Speak or Stay Silent: Context-Aware Turn-Taking in Multi-Party Dialogue
This addresses a key usability issue for voice AI assistants in multi-party settings, though it is incremental as it builds on existing methods with new training data.
The paper tackles the problem of AI assistants being disruptive in multi-party dialogues by speaking on every pause, and proposes a supervised fine-tuning method that improves balanced accuracy by up to 23 percentage points for context-aware turn-taking.
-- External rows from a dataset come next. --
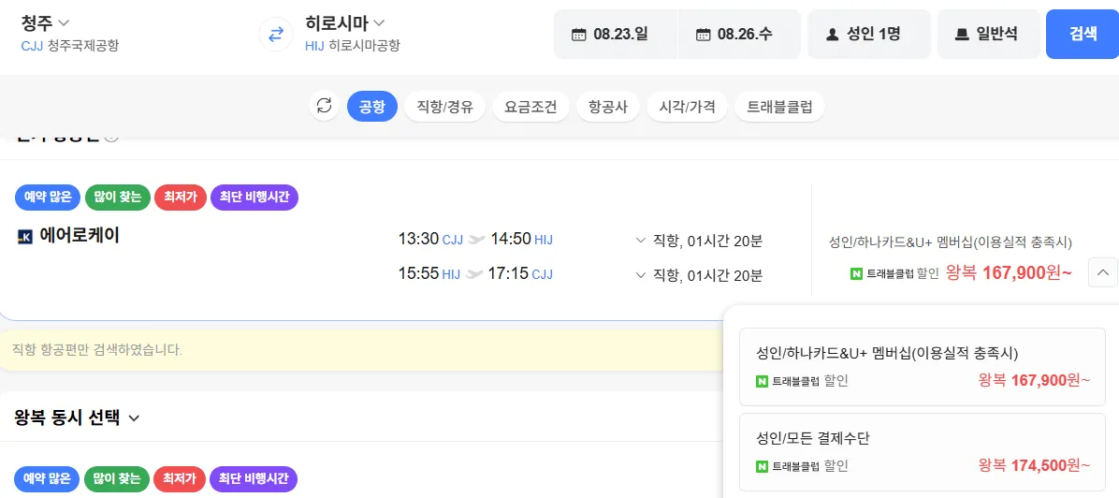Expand return 15:55 flight details chevron
1119x498 pixels.
[x=641, y=274]
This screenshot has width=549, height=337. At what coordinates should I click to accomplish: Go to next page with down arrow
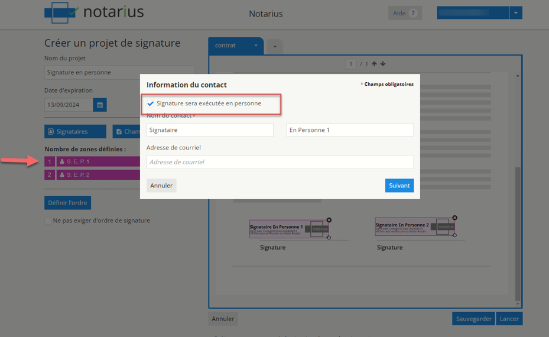[383, 64]
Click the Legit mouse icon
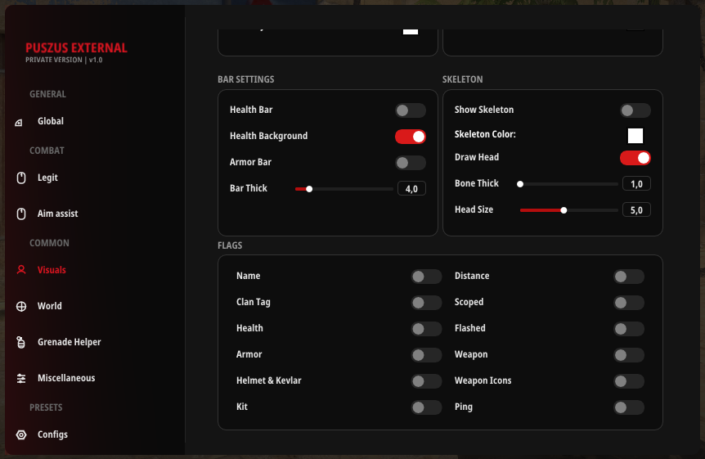Viewport: 705px width, 459px height. click(x=21, y=178)
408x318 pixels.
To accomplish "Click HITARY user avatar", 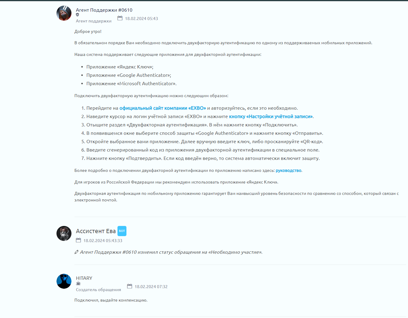I will 64,281.
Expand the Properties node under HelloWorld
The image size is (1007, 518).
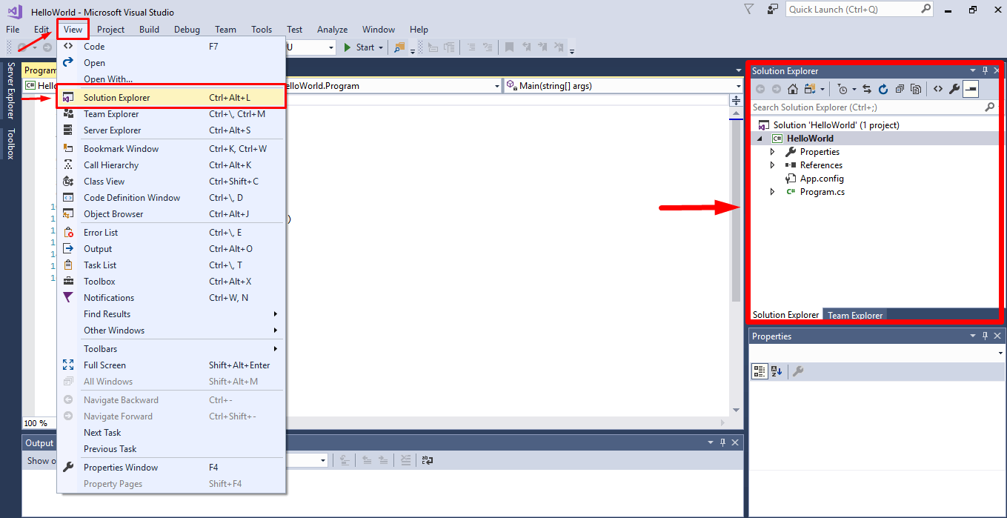pos(773,151)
Existing voice AI assistants treat every detected pause as an invitation to speak. This works in dyadic dialogue, but in multi-party settings, where an AI assistant participates alongside multiple speakers, pauses are abundant and ambiguous. An assistant that speaks on every pause becomes disruptive rather than useful. In this work, we formulate context-aware turn-taking: at every detected pause, given the full conversation context, our method decides whether the assistant should speak or stay silent. We introduce a benchmark of over 120K labeled conversations spanning three multi-party corpora. Evaluating eight recent large language models, we find that they consistently fail at context-aware turn-taking under zero-shot prompting. We then propose a supervised fine-tuning approach with reasoning traces, improving balanced accuracy by up to 23 percentage points. Our findings suggest that context-aware turn-taking is not an emergent capability; it must be explicitly trained.